Even without news, a lot has changed.
While I won’t get into the details, I will share that I’ve lost something that was a huge part of my life and was even before cancer. This seismic shift went unacknowledged by most others involved, leaving me to wonder if it really unraveled the way I experienced it. It reminds me of the TS Eliot poem: not with a bang, but with a whimper. But I was there. Others may have been left unscathed, but I am not.
What should have been a relatively insignificant event also became really impactful this week: I had a haircut. What I failed to realize is how oddly my hair had grown in after going white from Votrient. Different spots on my head grew in at different rates. Before I knew it, the inches of growth I fought so hard for were falling around me in piles. What remained was a buzzcut to make it all even.
Hair is so critical to our identities, and what hurt most is that I wasn’t expecting it. My natural color is back in full force for the first time since I was 17, a time when I was painfully awkward and unsure of myself, desperately waiting for my life to start. It felt full circle: here I am, over a decade later, feeling the same uncomfortable things all over again. So I did what I do best: I cried for two days. I let myself feel sad and awkward and seventeen and angsty. Then I ordered a wig and had a dear friend help me style it until I felt comfortable. The wig has been a huge blessing. It’s helped me regain my confidence, feel relatively normal, and stopped people from staring at me as I walked my dog. (I’ll try to give them the benefit of the doubt: maybe they didn’t recognize me. But the heat of a stare in a small town will make the hair on your neck stand up, I’ll tell you that.)
Why type away while I have seemingly nothing to really report? Well, one, to tell you I’m still here. (Which, I suppose, is always worth mentioning when the majority of your writing is about your health.) Two, to share that sometimes cancer is about waiting and patience. It’s neither the incredible celebration or the devastating scan result: it just is. More than anything, I write because of a sentiment Elizabeth Gilbert shared in an interview with the Good Life Project podcast:
“I like learning in public and growing in public, because I think that it’s a service. Because the people who are kind enough to learn in public in front of me have helped me enormously to change my own life. The turn around time for how long is between when I have a revelation or an epiphany and I want to share it can be anywhere from a few minutes to a few days, but it’s there and if I don’t share it, it feels burdensome on me. I think in the same way in the same way any talent you have that you don’t use becomes a burden, any information that you have about how you survive this journey on Earth that you don’t share is a burden. It’s a burden on you, because it’s meant to be out there.”

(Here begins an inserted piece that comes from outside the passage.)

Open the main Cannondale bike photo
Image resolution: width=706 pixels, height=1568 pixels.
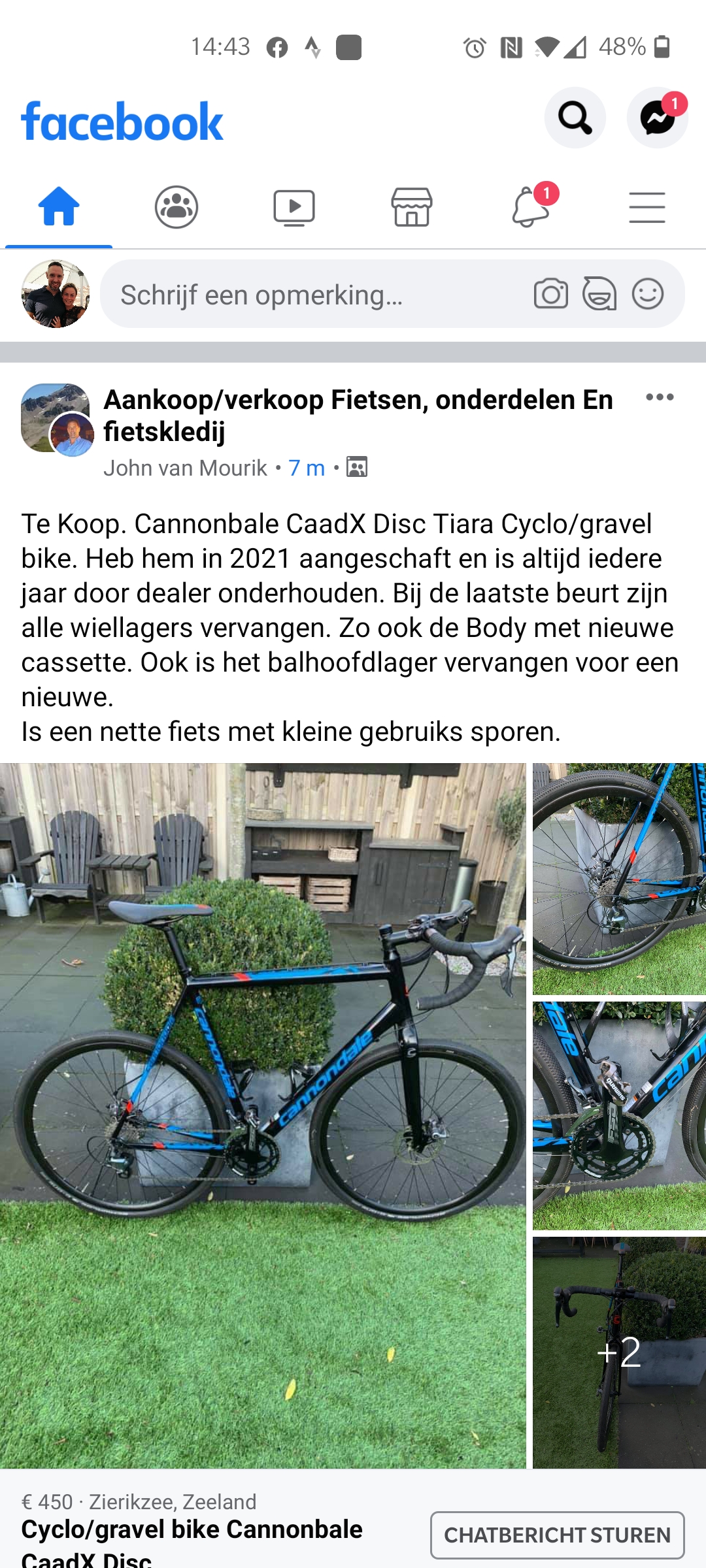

I won’t fool myself into believing I’m sharing things worthy of the words revelation or epiphany. But I am, truly, hoping that these words can be a field guild for someone else. At the very least, maybe I can or validate someone else’s grief at their loss of identity, or crying over their hair, or agonizing over the need to wait.
And in the meantime, I’ll be waiting here with my empty hands, hoping and trusting beyond reason that someday soon, they’ll be filled.